Gov. Mark Dayton's health problems have made headlines in the past.
Most recently, at age 69, he fainted at a political event on Jan. 31, 2016, and spent the night at Regions Hospital in St. Paul. His senior adviser, Bob Hume, said at the time that the governor was treated for dehydration.
That episode happened at a volunteer recognition event for state Rep. JoAnn Ward, DFL-Woodbury.
Dayton has walked with a limp for years; he and his staff have said it is because of chronic back pain. He has undergone two spinal surgeries in the past four-plus years.
The first, on Christmas Day 2012, was to fuse two vertebrae in his lower back. The surgery was to "relieve the constriction in that part of the spine, called stenosis and ... fuse a vertebrae there, which is shifting out of alignment," the governor's office said in a statement at that time. Dayton was then 65.
Dayton had a second spinal surgery on Dec. 7, 2015, when he was 68. Both surgeries were done at the Mayo Clinic. The neurosurgeon who operated on him said spinal stenosis is a common condition akin to arthritis, in which bone spurs that grow on the spine pinch nerves in the area. The condition frequently leads to weakness and instability in the legs and is often treated with surgery.
His surgeon, Dr. Jeremy Fogelson, said that before the 2012 operation, the governor was finding it difficult to stand in one place for extended periods of time.

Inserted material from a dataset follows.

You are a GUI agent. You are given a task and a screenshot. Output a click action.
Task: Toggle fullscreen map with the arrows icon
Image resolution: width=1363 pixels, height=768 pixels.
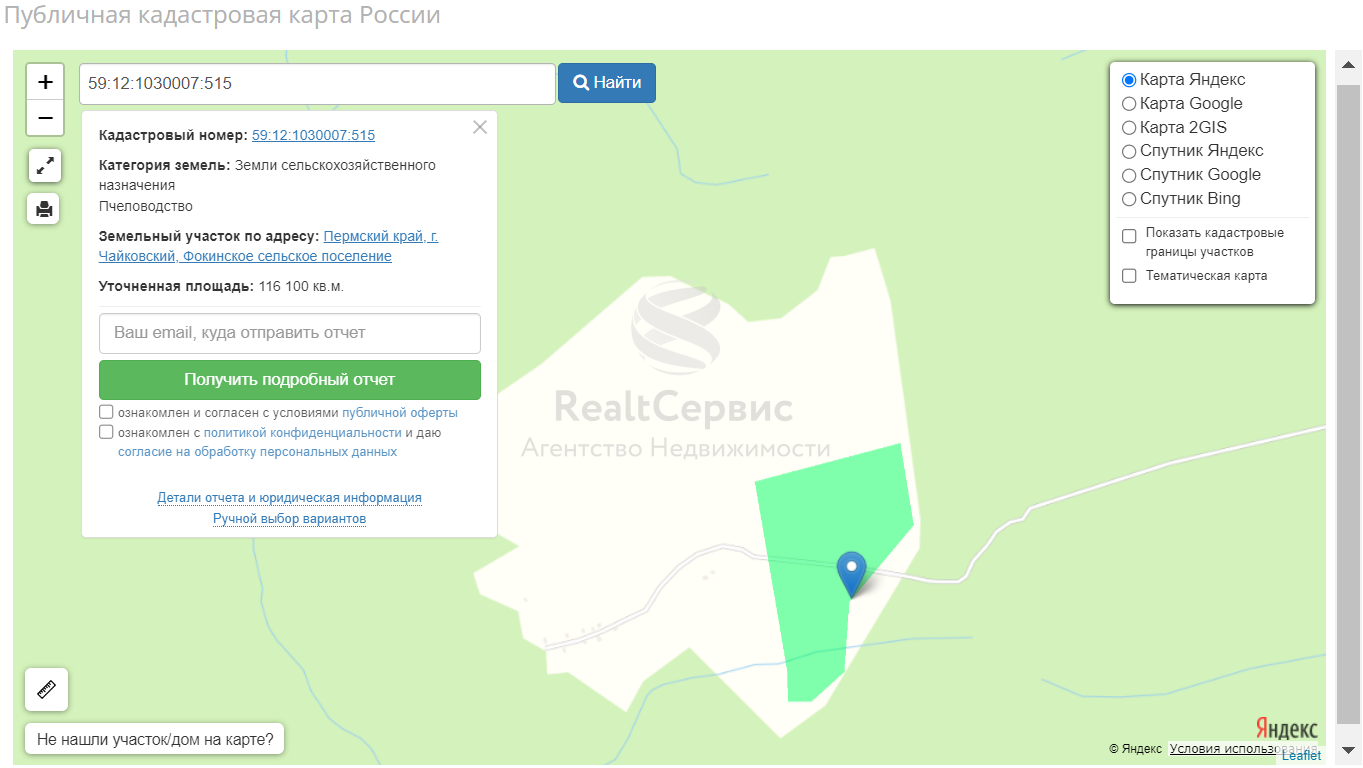[44, 166]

"He required the same surgery but in a different spot," said Fogelson, adding that Dayton started to see symptoms recur a little more than a year ago. He said those symptoms have run more to weakness in the legs than problems with severe pain, which he said has allowed the governor — a recovering alcoholic — to avoid relying on pain medication.
The governor's office has always been forthcoming about Dayton's medical issues. In addition to the surgeries, he underwent a nonsurgical procedure at Mayo in 2013 in which plasma was injected into his hip to help heal a torn muscle after he fell down several steps at the governor's residence in St. Paul.